Routes to revenue could include affiliates and brand partnerships, though Jeys did not mention specific deals Reach may be seeking for Curiously. Though it is still an embryonic business model, The Barber Shop agency founder Dino Myers-Lamptey tells The Media Leader that social content brands could be a boon to publishers by “making things more digestible for consumers and, where possible, creating safer spaces for brands to communicate.”

“What the BBC can’t do for UK advertisers, Reach can, so it’s a smart move that many would say is the only way forward if your aim is to connect with the new generation,” he adds. However, Myers-Lamptey cautions that advertising opportunities around this kind of content have struggled to fit in seamlessly with traditional publisher business models to this point.

Jeffries also sees the potential crossover appeal between social content and influencer marketing, telling The Media Leader that getting content creators to present news and factual information in “a more modern way” is encouraging. “We really like the look and feel of it,” he adds.

But Reach’s social content project as a whole is not just about Curiously itself. It is also about how the Curiously team can help develop strategy to be used at other Reach properties. Brands such as the Manchester Evening News, Birmingham Live, Bristol Live, and Liverpool Echo seek to benefit from Curiously’s sandbox approach to improving social followings.

Says Jeys: “The advantage of Curiously is that we are one part of a larger organisation. We are able to experiment and have the opportunity to learn while we’re publishing and spread that around the rest of the business.”

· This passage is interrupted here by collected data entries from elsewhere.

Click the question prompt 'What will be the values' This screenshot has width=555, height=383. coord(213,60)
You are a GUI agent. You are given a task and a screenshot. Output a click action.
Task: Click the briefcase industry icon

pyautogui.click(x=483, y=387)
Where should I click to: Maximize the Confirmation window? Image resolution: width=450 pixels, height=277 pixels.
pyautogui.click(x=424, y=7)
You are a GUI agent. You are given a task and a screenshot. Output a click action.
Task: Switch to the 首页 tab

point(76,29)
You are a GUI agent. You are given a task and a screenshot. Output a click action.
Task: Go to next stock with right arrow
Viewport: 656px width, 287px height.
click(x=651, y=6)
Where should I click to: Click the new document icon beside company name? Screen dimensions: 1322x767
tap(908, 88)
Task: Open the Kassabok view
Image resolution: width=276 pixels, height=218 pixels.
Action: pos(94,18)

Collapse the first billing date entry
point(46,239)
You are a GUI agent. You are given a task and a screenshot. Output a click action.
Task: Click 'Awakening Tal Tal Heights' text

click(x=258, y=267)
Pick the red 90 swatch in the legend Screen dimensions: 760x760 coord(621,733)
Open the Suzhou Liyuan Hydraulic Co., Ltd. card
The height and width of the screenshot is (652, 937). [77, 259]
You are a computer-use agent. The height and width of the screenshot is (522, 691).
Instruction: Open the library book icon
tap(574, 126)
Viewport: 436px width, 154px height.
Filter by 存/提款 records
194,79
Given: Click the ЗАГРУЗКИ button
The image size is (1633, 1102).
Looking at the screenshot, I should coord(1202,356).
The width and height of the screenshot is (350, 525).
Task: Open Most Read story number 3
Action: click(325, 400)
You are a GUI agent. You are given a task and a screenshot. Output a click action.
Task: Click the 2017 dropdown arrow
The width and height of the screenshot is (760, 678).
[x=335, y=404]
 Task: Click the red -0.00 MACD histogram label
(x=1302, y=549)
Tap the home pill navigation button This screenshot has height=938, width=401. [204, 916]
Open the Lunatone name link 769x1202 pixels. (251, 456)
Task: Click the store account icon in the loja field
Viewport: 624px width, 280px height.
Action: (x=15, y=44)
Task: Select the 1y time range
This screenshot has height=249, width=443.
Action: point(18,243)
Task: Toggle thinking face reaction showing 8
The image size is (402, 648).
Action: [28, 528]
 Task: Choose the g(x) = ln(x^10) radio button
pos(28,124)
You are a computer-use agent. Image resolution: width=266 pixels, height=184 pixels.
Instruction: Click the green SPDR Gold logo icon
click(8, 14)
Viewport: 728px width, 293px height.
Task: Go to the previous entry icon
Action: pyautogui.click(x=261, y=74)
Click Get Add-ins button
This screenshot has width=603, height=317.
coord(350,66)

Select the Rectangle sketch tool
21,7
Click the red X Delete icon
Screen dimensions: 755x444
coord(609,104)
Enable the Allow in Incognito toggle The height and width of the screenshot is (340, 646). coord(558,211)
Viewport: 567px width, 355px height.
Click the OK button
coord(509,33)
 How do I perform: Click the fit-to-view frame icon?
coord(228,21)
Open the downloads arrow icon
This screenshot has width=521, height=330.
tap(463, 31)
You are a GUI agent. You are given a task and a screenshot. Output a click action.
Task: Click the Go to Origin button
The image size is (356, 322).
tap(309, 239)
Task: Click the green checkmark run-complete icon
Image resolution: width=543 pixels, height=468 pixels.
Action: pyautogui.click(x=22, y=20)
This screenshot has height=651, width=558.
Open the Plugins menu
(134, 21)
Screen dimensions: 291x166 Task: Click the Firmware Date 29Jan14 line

UK Media Person, Publishing MD, Anonymous , on 30 May 2023
“Anonymous as I represent a large social brand. By saying they will move into entertainment and dating content rather than news in order to succeed, they are changing their core content. That's wise if they are to succeed, but there are many other brands that already do this and who have worked out how to do it well. What's the content USP other than a known parent company? Long editorial meetings is not the way forward. Publish fast and frequently and A/B test - that's what anyone who is successful on social will tell you. It's interesting that social-native companies often do very much better than existing large publishers looking to move into social.”